TASK DESCRIPTION: Turn the data from the line with "You are a GUI" to the line with "[x=2141, y=999]", both lines included, into a numbered list with no blank lines. Leave the pictures out.

MATERIAL SUPPLIED:
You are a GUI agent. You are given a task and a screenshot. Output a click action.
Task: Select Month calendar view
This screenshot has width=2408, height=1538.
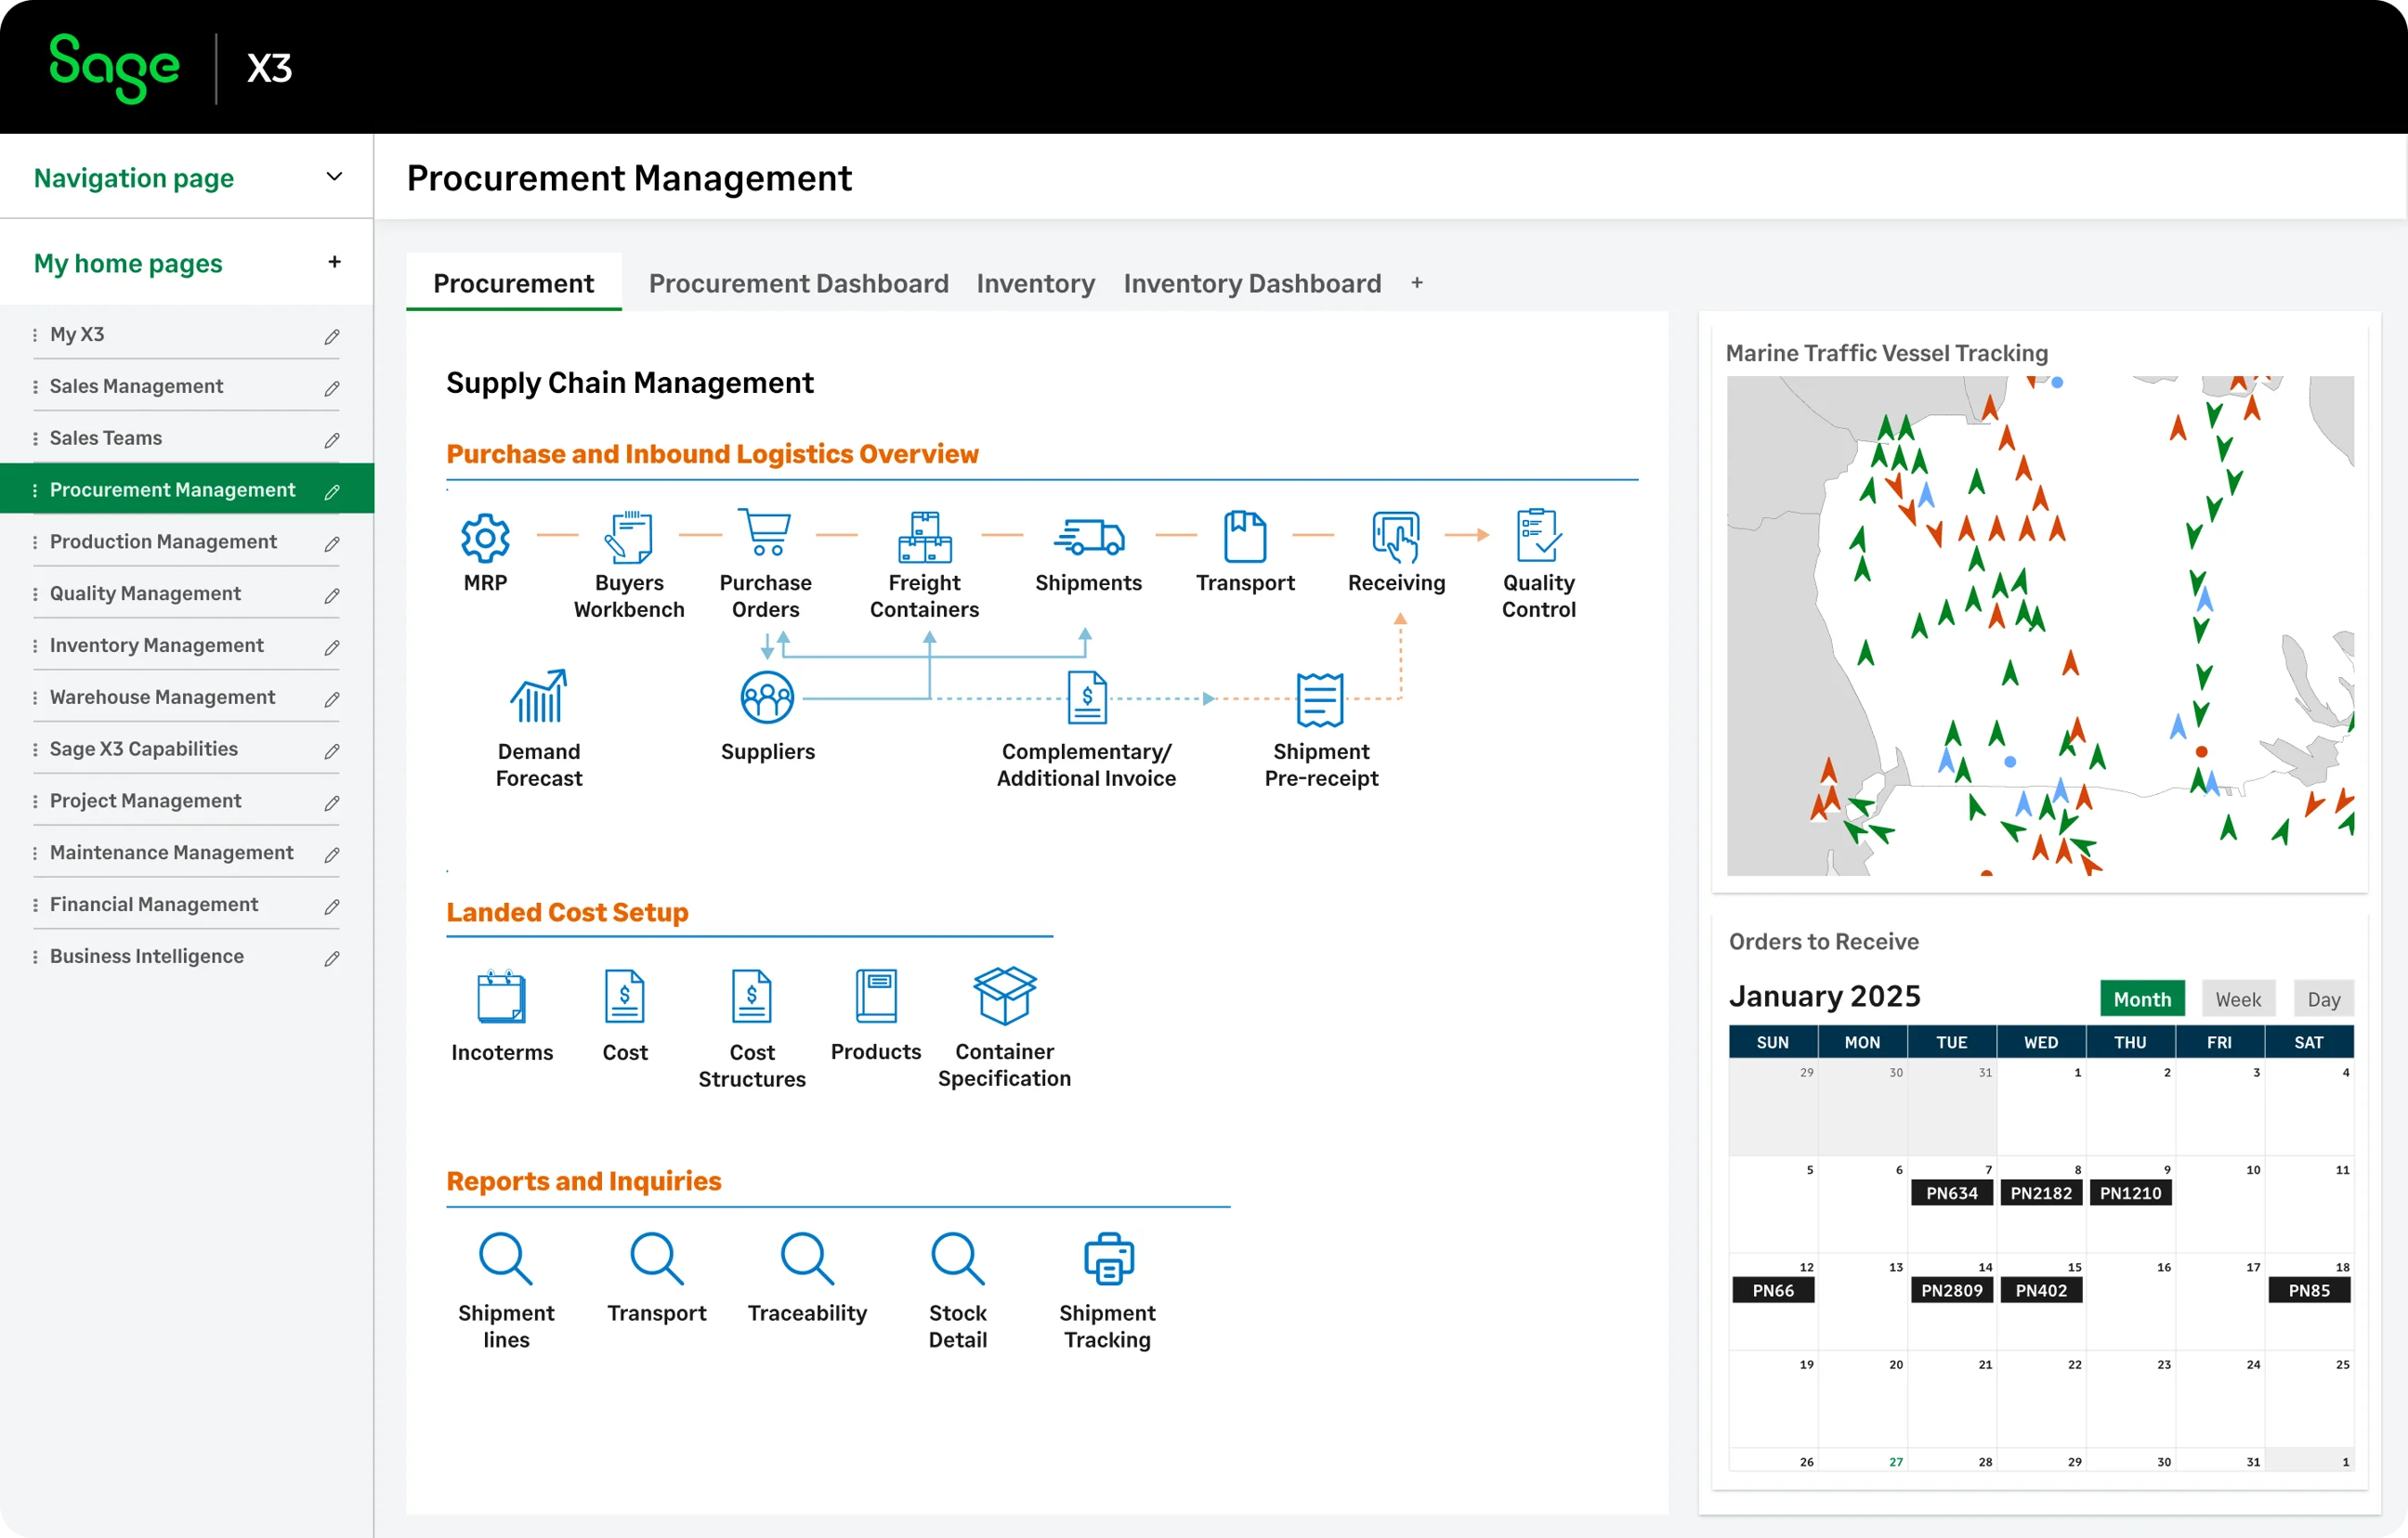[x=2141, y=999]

* * *

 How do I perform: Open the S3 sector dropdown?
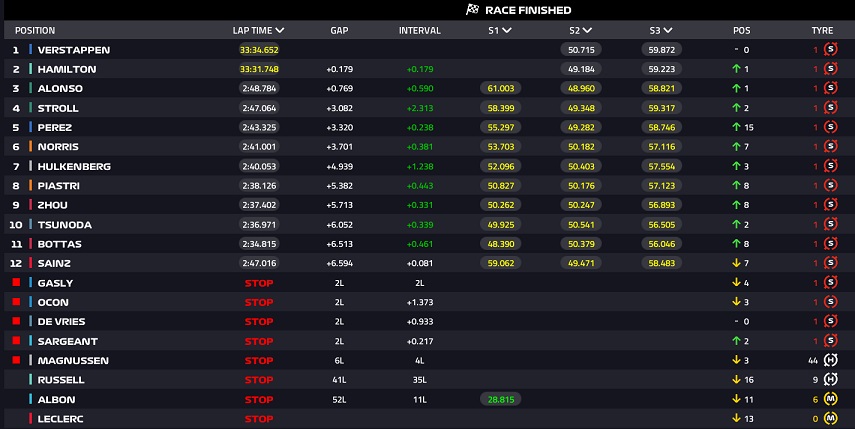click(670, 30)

SOLUTION BELOW:
1. You are a GUI agent. You are given a task and a screenshot. Output a click action.
2. Task: Select Month calendar view
3. This screenshot has width=2408, height=1538.
4. [x=2141, y=999]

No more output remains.